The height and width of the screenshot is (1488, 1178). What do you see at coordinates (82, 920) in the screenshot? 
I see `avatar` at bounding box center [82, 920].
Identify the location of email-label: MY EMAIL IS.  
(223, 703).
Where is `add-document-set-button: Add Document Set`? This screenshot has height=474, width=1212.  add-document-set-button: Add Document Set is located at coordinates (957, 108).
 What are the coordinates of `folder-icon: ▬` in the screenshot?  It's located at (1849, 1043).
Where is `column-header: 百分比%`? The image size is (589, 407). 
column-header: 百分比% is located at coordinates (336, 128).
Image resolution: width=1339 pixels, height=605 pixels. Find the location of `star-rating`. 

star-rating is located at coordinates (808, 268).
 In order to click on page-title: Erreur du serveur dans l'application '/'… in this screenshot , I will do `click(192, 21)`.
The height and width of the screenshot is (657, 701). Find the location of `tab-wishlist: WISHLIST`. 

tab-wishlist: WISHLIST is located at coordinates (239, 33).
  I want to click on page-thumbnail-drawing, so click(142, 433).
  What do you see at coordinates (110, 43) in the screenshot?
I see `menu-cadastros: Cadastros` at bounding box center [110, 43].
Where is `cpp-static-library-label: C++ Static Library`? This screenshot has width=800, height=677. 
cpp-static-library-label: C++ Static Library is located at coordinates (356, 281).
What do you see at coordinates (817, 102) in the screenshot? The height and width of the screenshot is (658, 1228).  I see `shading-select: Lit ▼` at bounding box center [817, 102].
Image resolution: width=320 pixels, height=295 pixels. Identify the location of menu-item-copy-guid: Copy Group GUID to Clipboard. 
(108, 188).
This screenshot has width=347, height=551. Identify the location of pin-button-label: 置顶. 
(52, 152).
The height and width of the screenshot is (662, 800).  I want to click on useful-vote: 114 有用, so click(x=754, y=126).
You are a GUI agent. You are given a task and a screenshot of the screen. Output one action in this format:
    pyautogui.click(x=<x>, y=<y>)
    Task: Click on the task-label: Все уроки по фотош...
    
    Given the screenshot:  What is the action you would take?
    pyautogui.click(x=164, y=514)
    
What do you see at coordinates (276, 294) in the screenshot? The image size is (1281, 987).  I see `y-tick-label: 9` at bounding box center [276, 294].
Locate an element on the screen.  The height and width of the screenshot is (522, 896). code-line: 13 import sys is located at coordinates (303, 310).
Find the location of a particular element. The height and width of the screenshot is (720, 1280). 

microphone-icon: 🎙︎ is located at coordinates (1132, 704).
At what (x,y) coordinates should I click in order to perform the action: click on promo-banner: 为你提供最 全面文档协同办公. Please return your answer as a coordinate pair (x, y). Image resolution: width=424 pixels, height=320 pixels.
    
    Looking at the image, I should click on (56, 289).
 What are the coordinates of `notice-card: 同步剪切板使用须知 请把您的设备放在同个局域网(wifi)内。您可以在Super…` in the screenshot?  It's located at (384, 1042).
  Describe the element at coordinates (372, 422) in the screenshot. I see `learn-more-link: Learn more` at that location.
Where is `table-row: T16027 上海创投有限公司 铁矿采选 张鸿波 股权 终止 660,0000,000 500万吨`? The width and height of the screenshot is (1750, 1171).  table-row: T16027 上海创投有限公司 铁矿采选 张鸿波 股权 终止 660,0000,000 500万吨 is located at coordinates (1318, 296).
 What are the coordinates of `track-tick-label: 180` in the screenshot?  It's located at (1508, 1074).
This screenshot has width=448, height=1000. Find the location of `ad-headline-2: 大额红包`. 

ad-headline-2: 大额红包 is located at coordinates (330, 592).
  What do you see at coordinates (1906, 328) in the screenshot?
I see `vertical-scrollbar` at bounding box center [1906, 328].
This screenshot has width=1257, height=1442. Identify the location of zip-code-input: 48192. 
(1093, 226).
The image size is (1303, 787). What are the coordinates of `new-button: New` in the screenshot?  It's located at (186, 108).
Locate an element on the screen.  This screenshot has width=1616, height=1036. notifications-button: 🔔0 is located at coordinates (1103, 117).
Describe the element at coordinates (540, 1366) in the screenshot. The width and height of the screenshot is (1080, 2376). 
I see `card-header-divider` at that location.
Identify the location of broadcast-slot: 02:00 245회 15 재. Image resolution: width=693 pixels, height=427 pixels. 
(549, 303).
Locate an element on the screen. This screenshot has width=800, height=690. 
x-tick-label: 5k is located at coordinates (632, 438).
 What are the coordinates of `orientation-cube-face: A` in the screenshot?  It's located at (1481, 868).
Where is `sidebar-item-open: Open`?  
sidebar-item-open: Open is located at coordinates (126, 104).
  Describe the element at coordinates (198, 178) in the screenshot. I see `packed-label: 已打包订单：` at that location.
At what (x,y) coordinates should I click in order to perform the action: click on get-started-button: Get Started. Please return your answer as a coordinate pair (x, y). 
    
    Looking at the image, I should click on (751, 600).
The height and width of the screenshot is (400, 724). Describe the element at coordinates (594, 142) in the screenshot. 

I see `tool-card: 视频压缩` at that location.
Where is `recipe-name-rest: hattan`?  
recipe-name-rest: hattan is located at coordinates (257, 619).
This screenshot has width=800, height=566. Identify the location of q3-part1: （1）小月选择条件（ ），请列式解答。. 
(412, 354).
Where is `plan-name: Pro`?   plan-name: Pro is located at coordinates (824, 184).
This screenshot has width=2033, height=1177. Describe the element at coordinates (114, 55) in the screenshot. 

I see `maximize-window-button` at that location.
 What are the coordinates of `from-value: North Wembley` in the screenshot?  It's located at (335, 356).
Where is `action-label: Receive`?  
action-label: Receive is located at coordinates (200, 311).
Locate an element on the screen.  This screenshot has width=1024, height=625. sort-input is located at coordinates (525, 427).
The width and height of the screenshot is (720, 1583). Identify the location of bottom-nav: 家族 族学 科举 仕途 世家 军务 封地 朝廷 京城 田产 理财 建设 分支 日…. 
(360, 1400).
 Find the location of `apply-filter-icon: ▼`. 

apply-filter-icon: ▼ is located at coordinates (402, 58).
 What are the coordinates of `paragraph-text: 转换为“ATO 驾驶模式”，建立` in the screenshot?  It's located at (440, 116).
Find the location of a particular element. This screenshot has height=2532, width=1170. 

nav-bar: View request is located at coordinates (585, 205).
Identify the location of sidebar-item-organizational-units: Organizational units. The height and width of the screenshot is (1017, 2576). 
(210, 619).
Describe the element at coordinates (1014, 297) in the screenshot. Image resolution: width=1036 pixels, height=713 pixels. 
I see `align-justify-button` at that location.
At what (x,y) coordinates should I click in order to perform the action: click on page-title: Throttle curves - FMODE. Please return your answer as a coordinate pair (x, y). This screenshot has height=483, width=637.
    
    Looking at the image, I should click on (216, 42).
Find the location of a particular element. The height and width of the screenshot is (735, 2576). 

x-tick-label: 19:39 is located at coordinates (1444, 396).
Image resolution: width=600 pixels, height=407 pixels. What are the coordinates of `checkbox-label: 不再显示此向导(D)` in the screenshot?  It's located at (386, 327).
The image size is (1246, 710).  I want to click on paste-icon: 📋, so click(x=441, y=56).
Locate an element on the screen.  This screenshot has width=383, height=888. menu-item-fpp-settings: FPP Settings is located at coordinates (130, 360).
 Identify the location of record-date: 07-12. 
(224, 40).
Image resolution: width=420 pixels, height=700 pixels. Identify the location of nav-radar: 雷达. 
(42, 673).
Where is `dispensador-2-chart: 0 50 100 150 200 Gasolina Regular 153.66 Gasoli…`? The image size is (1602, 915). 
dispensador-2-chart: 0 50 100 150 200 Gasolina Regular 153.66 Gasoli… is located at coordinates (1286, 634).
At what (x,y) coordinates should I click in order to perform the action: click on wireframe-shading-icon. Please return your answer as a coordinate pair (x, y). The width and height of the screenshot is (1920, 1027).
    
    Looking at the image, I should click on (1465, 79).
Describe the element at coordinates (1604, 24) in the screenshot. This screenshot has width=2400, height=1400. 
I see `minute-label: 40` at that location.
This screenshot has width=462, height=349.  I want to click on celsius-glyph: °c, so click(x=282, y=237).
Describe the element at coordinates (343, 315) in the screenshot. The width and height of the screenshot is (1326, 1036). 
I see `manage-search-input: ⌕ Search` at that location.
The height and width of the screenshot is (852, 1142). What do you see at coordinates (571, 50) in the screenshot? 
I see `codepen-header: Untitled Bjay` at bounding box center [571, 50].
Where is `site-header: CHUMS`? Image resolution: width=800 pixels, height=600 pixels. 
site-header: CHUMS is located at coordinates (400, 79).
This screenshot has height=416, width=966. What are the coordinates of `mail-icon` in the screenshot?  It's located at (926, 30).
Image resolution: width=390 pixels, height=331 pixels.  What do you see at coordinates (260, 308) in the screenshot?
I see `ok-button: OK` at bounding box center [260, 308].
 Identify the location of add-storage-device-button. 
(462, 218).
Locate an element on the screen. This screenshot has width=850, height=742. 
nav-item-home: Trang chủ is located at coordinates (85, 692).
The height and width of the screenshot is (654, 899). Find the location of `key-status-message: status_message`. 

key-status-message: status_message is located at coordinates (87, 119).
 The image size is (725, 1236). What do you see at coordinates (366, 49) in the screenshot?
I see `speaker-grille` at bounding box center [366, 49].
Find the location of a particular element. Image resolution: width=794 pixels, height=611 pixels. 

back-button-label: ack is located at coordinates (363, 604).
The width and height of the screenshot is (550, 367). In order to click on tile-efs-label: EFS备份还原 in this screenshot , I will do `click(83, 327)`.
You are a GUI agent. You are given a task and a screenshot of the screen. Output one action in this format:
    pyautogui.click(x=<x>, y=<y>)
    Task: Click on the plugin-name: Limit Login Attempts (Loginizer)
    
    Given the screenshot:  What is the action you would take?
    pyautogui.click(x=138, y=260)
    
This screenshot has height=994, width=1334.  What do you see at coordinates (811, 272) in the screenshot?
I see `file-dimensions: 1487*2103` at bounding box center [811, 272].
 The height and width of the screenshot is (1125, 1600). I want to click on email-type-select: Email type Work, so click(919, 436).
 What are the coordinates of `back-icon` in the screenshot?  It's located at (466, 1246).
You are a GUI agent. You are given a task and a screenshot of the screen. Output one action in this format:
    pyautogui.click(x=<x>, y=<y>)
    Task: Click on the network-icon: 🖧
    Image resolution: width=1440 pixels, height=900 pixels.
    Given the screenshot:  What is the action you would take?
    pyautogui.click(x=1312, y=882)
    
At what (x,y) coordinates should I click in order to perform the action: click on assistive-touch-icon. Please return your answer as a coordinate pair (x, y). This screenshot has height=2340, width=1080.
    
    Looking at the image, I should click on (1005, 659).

============================================================

### WHAT YOU ARE ASKED TO DO
Copy out everything from the start of the listing above down to the line that contains "(108, 188).", including that line, with no changes.

### ANSWER BOX
The height and width of the screenshot is (1488, 1178). What do you see at coordinates (82, 920) in the screenshot? 
I see `avatar` at bounding box center [82, 920].
Identify the location of email-label: MY EMAIL IS.  
(223, 703).
Where is `add-document-set-button: Add Document Set`? This screenshot has height=474, width=1212.  add-document-set-button: Add Document Set is located at coordinates (957, 108).
 What are the coordinates of `folder-icon: ▬` in the screenshot?  It's located at (1849, 1043).
Where is `column-header: 百分比%`? The image size is (589, 407). 
column-header: 百分比% is located at coordinates (336, 128).
Image resolution: width=1339 pixels, height=605 pixels. Find the location of `star-rating`. 

star-rating is located at coordinates (808, 268).
 In order to click on page-title: Erreur du serveur dans l'application '/'… in this screenshot , I will do `click(192, 21)`.
The height and width of the screenshot is (657, 701). Find the location of `tab-wishlist: WISHLIST`. 

tab-wishlist: WISHLIST is located at coordinates (239, 33).
  I want to click on page-thumbnail-drawing, so click(142, 433).
  What do you see at coordinates (110, 43) in the screenshot?
I see `menu-cadastros: Cadastros` at bounding box center [110, 43].
Where is `cpp-static-library-label: C++ Static Library`? This screenshot has width=800, height=677. 
cpp-static-library-label: C++ Static Library is located at coordinates (356, 281).
What do you see at coordinates (817, 102) in the screenshot? The height and width of the screenshot is (658, 1228).  I see `shading-select: Lit ▼` at bounding box center [817, 102].
Image resolution: width=320 pixels, height=295 pixels. Identify the location of menu-item-copy-guid: Copy Group GUID to Clipboard. 
(108, 188).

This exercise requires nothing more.